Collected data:
====
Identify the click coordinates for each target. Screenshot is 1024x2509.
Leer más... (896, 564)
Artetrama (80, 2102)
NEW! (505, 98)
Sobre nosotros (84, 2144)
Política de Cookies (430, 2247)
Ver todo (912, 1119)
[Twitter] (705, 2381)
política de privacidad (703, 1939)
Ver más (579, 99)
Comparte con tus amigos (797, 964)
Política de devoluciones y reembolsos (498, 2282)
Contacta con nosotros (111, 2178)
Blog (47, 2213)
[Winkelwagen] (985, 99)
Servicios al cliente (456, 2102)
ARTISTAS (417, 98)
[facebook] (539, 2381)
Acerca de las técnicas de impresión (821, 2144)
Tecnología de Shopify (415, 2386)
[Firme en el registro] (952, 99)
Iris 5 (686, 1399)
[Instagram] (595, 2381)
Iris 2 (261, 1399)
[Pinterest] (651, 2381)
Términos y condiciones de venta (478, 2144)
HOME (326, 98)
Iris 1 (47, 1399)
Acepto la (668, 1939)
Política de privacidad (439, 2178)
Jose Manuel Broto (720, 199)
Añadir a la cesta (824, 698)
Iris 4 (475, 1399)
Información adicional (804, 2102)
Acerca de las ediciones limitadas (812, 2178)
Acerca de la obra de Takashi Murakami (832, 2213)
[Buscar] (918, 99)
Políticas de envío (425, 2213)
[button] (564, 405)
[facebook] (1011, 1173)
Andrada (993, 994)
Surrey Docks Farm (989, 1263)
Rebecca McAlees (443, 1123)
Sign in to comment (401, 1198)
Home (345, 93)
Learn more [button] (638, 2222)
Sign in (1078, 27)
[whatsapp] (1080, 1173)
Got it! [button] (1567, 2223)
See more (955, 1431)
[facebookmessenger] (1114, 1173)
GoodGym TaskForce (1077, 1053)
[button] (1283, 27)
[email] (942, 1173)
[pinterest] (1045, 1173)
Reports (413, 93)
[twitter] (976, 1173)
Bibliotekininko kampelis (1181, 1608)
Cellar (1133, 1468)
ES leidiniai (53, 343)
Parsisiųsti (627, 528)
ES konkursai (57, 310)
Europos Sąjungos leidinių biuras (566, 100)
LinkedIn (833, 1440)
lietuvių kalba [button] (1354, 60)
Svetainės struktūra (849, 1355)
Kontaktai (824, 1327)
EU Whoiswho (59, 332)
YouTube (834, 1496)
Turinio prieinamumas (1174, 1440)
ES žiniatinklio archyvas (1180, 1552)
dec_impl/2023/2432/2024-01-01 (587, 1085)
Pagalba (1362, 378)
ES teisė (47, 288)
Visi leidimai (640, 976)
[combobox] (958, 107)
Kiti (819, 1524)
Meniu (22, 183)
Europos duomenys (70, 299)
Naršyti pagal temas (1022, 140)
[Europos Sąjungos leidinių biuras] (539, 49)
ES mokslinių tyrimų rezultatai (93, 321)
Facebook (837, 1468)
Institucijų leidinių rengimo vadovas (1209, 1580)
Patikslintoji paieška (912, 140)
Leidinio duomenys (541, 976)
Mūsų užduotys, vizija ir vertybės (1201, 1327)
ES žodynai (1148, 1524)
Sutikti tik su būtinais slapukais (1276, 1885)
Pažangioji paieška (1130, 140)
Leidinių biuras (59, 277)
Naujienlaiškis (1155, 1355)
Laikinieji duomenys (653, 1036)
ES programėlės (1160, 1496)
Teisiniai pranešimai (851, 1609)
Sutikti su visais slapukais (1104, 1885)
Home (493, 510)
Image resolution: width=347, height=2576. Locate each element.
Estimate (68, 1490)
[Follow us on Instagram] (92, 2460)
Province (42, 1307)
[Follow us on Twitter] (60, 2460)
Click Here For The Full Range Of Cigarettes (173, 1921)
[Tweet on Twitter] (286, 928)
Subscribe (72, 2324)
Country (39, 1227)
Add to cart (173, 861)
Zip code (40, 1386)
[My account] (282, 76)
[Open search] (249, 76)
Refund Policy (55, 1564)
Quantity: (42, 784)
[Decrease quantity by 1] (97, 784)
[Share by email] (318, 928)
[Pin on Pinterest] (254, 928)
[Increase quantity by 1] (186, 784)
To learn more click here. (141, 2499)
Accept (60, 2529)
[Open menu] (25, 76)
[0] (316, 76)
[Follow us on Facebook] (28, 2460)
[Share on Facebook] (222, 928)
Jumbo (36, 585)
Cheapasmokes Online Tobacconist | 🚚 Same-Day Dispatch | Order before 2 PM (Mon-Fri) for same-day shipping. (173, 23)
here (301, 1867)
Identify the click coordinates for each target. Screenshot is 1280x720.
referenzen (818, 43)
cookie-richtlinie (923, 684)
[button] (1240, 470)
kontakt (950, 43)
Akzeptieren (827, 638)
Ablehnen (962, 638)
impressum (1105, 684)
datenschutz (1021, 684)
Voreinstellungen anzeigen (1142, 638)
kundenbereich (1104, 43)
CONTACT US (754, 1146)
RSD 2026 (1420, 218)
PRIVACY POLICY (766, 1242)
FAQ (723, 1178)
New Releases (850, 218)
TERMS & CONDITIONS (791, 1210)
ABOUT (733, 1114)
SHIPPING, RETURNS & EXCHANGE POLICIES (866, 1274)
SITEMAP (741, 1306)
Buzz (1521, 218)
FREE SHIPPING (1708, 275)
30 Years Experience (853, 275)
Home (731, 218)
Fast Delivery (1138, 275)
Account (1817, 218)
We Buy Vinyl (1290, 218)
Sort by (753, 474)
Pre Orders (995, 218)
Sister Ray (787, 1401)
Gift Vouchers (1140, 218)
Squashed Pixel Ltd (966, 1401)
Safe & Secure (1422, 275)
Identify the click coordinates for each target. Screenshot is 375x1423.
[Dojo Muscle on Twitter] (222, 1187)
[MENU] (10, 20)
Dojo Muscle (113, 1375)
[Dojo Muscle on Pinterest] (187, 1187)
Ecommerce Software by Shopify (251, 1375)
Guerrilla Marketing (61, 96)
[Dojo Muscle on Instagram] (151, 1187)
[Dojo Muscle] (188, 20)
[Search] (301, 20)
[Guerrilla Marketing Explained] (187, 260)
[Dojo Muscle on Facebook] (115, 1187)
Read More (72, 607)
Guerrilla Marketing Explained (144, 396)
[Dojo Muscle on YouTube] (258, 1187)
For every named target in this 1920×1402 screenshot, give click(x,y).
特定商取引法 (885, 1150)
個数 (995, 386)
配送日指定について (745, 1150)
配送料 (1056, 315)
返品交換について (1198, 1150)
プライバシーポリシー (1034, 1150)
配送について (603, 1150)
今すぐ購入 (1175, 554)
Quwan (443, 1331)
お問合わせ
====
TASK STATEMENT —
In the entries above, find each line with "nosotros" and list it.

OUTPUT FOR THIS TASK —
Sobre nosotros (84, 2144)
Contacta con nosotros (111, 2178)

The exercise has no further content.